Yeah, pretty much. My fingers play without me thinking about it, you know? It's not all quite like that. Sometimes you get a musical idea that makes you want to change the direction, so you come off autopilot. I guess the autopilot thing comes from me wanting to let the featured soloist do their thing and I hope that feel will keep me from pushing them into a direction... if Al, for instance, is playing a song, and I put too much of my personality into it, then it sort of influences what he's trying to do. I try as hard as I can not to do that until I feel that he has fully expressed himself. It's my job to drive the song as a bass player. The drummer is sort of like the engine, I'm sort of like the driver. After the guitarist has completely spent his expression [laughter]... you want to send it in another direction.
That could be days...
Well, you know, it's also part of my job to let them know when they're done spending their expression [more laughing]. But that's the fine line you walk as a bass player in a jam band.
In between that, I feel you have a lot times when the focus is more on group improvisation than the soloist. You know, when it's really about maneuvering through group listening.
Yeah, it has to be. Nobody would want to listen to a band... well, there are bands where it's great to hear a soloist play, but those bands don't last playing for entire show. Or I should say their shows are a lot shorter because the audience would get bored with it. We have to listen to each other, and I think we do a really good job doing that. Playing off of what everyone does is integral to keeping the music interesting.
I just read on Jambands.com that you thought your All Good show from this past year was one of your best shows. What was it about that show?

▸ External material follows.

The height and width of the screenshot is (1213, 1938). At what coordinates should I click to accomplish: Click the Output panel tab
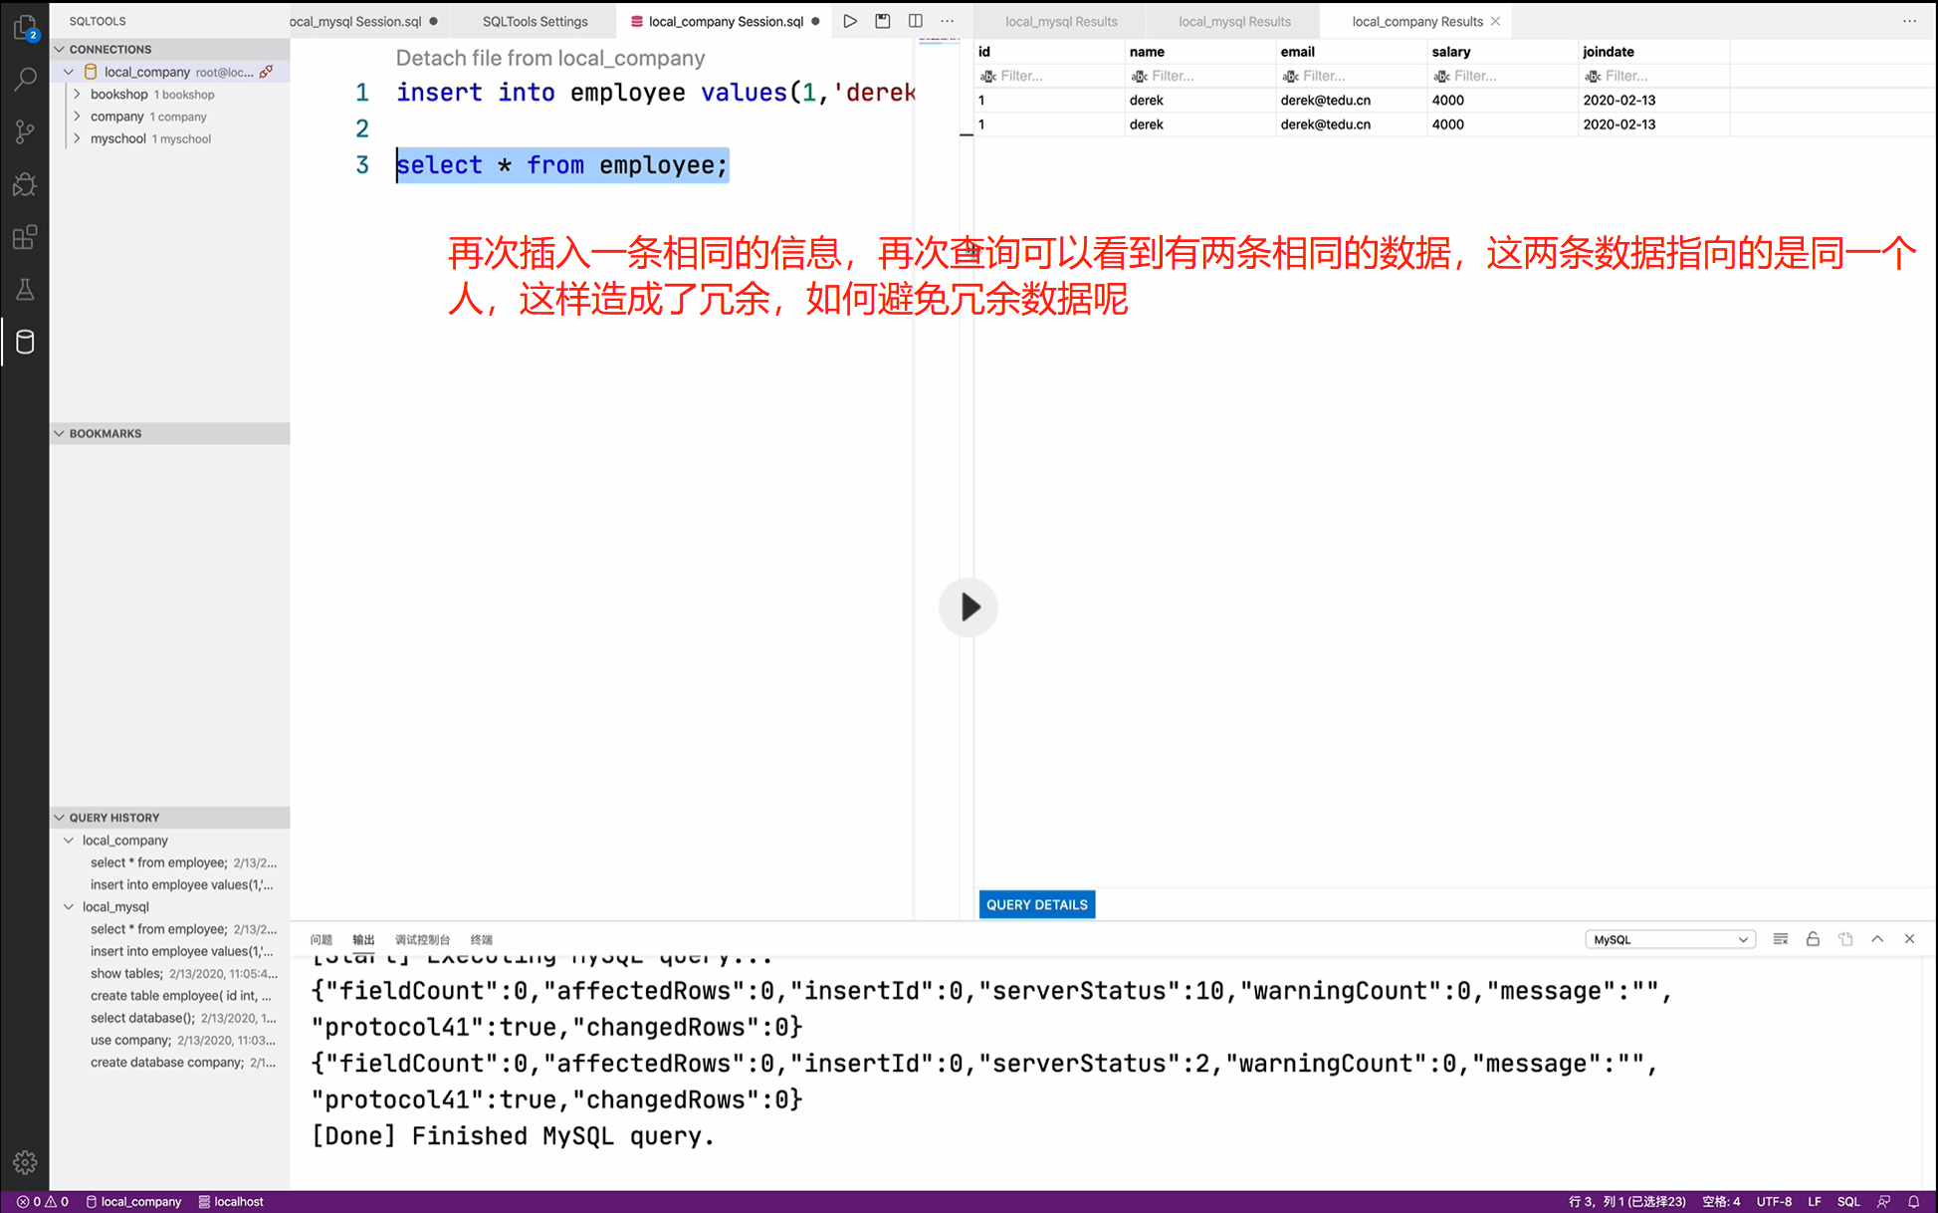(364, 939)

It was just one of those nights when everything comes together. As much as people enjoy themselves or not at one of our shows, there's always at least one aspect of the show that's off for the band or for the audience. They might feel that a show sucked for whatever reason and the entire band, to us, thought it was great. But then someone will say, "That wasn't really your best work." You say OK, and then you realize that wasn't as great as you thought it was. But that night, everything aligned for us -- it doesn't ever happen. I always hear the mistakes. And I'm not talking about somebody missing a lyric or hitting a bad note, the mistakes I'm talking about are like I was just saying -- somebody's not listening and something doesn't work out. That's stuff the audience wouldn't even really recognize as a mistake. But at All Good, it felt like everybody's cylinders were firing at full bore and the crowd was completely over-the-top. To me, it felt like we came out and just beat the living shit out of everything. We killed. I honestly don't remember that happening before; there's always been one thing that I've walked away being disappointed with [laughs]. It's just my personality, I guess. I'm never completely satisfied. I walked off that stage after the encore saying to myself, "Man… that felt fucking great!" I was 100 percent satisfied. And then our tour manager [Skip] came up to me right after I was thinking how great I was and says, "I think that's the best show I've ever seen you play." And he's been a friend of ours since we went to college in Buffalo. That's what I was thinking and then to get that immediate feedback from someone else about what you're thinking without saying it. It just felt like everything was on.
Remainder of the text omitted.